Sein Wunsch
Leise säuselte der Wind durch die leeren Straßen der Nacht. Ein wolkenloser Himmel präsentierte ein klares Firmament, erleuchtet durch das Funkeln von Myriaden an Sternen. Sein Atem erzeugte milchig weiße Wölkchen in der Luft, als er die Balkontür einen Spalt weit geöffnet hatte. Kühle Dezember-Luft drang in das Wohnzimmer seiner Eltern und strich im seicht über die Haut. Ein Kribbeln durchfuhr seinen Körper und sammelte sich zu einem flauen Gefühl in seiner Magengrube. Sein Puls raste. Doch er wollte sich nicht davon abhalten lassen. Nicht nach all dem, was ihn hier her getrieben hatte. Er wagte den ersten Schritt hinaus in die Kälte. Spürte sie in jeder Faser seines Körpers. Wie sie ihn langsam in ihrer kalten Umarmung zur Ruhe betten wollte. Gedämpft knirschte der Schnee unter seinen Füßen auf dem zugeschneiten Balkon. Sein Blick richtete sich automatisch nach oben.

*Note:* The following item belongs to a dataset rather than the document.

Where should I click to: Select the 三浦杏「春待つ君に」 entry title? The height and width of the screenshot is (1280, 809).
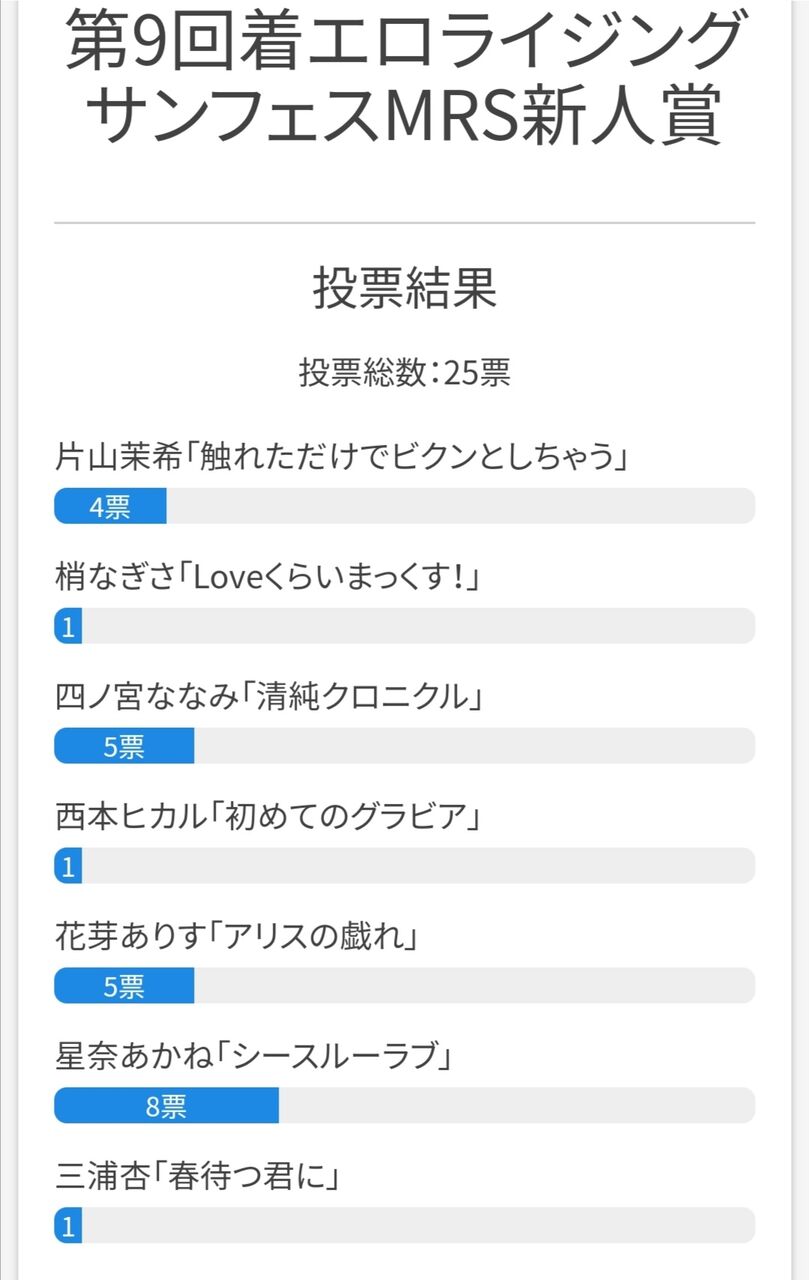click(198, 1176)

„Hilf mir hoch“ Er zuckte zusammen und schnellte mit den Augen zu der Quelle dieser Worte. Ein kleines Mädchen stand knapp einem Meter von ihm entfernt im Fenster des Nachbarhauses und starrte ihn an. Eine Weile lang sahen sie sich in die Augen, bis er schließlich nachgab und ihr die Hand reichte. Es war ihm unerklärlich, doch es lag etwas in ihren Worten, dass es ihm unmöglich machte, diese unhöfliche Bitte abzuschlagen. Er wusste nicht warum, doch es war einfach so, dass es ihn in diese komische Situation brachte, in der er zusammen mit einem kleinen Mädchen auf dem Dach seines Hauses saß.
„Es ist kalt“, bemerkte er. „Du hättest dir etwas wärmeres anziehen müssen“, murmelte sie und vergrub ihr Gesicht etwas mehr in ihrer Wolldecke. Der harsche Unterton von ihr verursachte eine Gänsehaut bei ihm. Eine Stille legte sich zwischen die beiden und erst nach Minuten des Schweigens folgte ein weiterer Versuch, eine Konversation zu starten. „Jeder dieser Sterne steht für den Wunsch eines Menschen“ Er starrte sie irritiert an. „Sagt wer?“ Fragwürdig musterte sie ihn von der Seite. „Ich. Kannst du nicht zuhören?“, fragte sie verdutzt. Er zuckte mit den Schultern und sie fuhr fort. „Ich habe einen Wunsch. Willst du ihn wissen?“ Noch bevor er ihr antworten konnte, unterbrach sie ihn schon wieder. „Ich möchte weiter leben können.“ Er schluckte, sie blieb still. „Und was wünscht du dir?“ Er wandte seinen Blick von ihr ab und starrte zum Himmel hinauf.
„Willst du ihn wirklich wissen? Auch dann wenn er böse ist?“ Sie sah ihn schief an. „Nicht böse. Es muss ein Wunsch sein.“ Er verstand sie nicht. „Du hast mir schon wieder nicht zugehört.“ Er schüttelte den Kopf und stand auf. „Ich habe keinen tollen Wunsch“, fuhr er fort und sah vom Rand des Daches hinunter. Er sah ihr nochmal in die Augen. Die Sterne spiegelten sich darin. Dann verstand er. „So ist das also. . .“, fuhr es ihm durch den Kopf. „Niemals genug vom Leben?“, murmelte er und ein Schmunzeln huschte über seine Lippen. „Viel Glück bei deiner Suche“, waren seine letzten Worte, bevor sich sein Wunsch erfüllte.